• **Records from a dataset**
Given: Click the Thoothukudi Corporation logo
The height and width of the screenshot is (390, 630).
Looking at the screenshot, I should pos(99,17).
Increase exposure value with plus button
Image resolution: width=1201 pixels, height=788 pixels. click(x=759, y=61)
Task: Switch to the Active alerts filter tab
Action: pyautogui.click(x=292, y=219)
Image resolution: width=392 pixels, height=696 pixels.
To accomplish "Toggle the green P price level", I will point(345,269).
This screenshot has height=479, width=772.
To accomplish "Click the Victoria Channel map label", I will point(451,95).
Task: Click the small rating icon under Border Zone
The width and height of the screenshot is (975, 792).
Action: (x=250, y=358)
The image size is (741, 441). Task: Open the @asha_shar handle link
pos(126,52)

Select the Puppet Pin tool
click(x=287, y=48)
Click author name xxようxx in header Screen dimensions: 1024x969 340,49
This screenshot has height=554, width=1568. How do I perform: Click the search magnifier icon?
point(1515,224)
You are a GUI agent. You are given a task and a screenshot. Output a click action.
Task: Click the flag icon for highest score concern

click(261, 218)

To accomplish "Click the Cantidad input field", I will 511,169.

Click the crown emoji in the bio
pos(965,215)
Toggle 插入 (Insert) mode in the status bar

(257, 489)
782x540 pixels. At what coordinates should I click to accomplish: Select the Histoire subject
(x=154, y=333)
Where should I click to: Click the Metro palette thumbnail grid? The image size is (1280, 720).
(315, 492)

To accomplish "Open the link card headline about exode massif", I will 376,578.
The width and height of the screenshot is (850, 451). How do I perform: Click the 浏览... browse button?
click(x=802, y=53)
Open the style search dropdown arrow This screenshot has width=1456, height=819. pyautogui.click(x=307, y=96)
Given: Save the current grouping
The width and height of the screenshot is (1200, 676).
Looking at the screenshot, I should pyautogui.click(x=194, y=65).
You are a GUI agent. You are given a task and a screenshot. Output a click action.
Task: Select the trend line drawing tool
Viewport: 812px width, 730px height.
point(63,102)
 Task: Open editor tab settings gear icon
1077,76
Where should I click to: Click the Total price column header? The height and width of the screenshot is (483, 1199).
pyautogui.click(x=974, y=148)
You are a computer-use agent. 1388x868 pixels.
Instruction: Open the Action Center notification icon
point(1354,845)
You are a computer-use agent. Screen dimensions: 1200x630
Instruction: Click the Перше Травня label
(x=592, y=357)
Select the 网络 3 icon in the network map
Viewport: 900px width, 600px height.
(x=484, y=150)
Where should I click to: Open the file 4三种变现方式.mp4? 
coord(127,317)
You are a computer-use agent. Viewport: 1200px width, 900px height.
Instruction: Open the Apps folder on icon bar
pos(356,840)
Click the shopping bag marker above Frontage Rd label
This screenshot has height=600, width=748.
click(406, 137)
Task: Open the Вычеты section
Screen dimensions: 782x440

• **Exercise**
Reproduce each entry word for word.

• **Output of the task**
Given: Click the Thoothukudi Corporation logo
The height and width of the screenshot is (390, 630).
Looking at the screenshot, I should pos(99,17).
Increase exposure value with plus button
Image resolution: width=1201 pixels, height=788 pixels. click(x=759, y=61)
Task: Switch to the Active alerts filter tab
Action: pyautogui.click(x=292, y=219)
Image resolution: width=392 pixels, height=696 pixels.
To accomplish "Toggle the green P price level", I will point(345,269).
This screenshot has height=479, width=772.
To accomplish "Click the Victoria Channel map label", I will point(451,95).
Task: Click the small rating icon under Border Zone
The width and height of the screenshot is (975, 792).
Action: (x=250, y=358)
The image size is (741, 441). Task: Open the @asha_shar handle link
pos(126,52)

Select the Puppet Pin tool
click(x=287, y=48)
Click author name xxようxx in header Screen dimensions: 1024x969 340,49
This screenshot has height=554, width=1568. How do I perform: Click the search magnifier icon?
point(1515,224)
You are a GUI agent. You are given a task and a screenshot. Output a click action.
Task: Click the flag icon for highest score concern

click(261, 218)

To accomplish "Click the Cantidad input field", I will 511,169.

Click the crown emoji in the bio
pos(965,215)
Toggle 插入 (Insert) mode in the status bar

(257, 489)
782x540 pixels. At what coordinates should I click to accomplish: Select the Histoire subject
(x=154, y=333)
Where should I click to: Click the Metro palette thumbnail grid? The image size is (1280, 720).
(315, 492)

To accomplish "Open the link card headline about exode massif", I will 376,578.
The width and height of the screenshot is (850, 451). How do I perform: Click the 浏览... browse button?
click(x=802, y=53)
Open the style search dropdown arrow This screenshot has width=1456, height=819. pyautogui.click(x=307, y=96)
Given: Save the current grouping
The width and height of the screenshot is (1200, 676).
Looking at the screenshot, I should pyautogui.click(x=194, y=65).
You are a GUI agent. You are given a task and a screenshot. Output a click action.
Task: Select the trend line drawing tool
Viewport: 812px width, 730px height.
point(63,102)
 Task: Open editor tab settings gear icon
1077,76
Where should I click to: Click the Total price column header? The height and width of the screenshot is (483, 1199).
pyautogui.click(x=974, y=148)
You are a computer-use agent. 1388x868 pixels.
Instruction: Open the Action Center notification icon
point(1354,845)
You are a computer-use agent. Screen dimensions: 1200x630
Instruction: Click the Перше Травня label
(x=592, y=357)
Select the 网络 3 icon in the network map
Viewport: 900px width, 600px height.
(x=484, y=150)
Where should I click to: Open the file 4三种变现方式.mp4? 
coord(127,317)
You are a computer-use agent. Viewport: 1200px width, 900px height.
Instruction: Open the Apps folder on icon bar
pos(356,840)
Click the shopping bag marker above Frontage Rd label
This screenshot has height=600, width=748.
click(406, 137)
Task: Open the Вычеты section
Screen dimensions: 782x440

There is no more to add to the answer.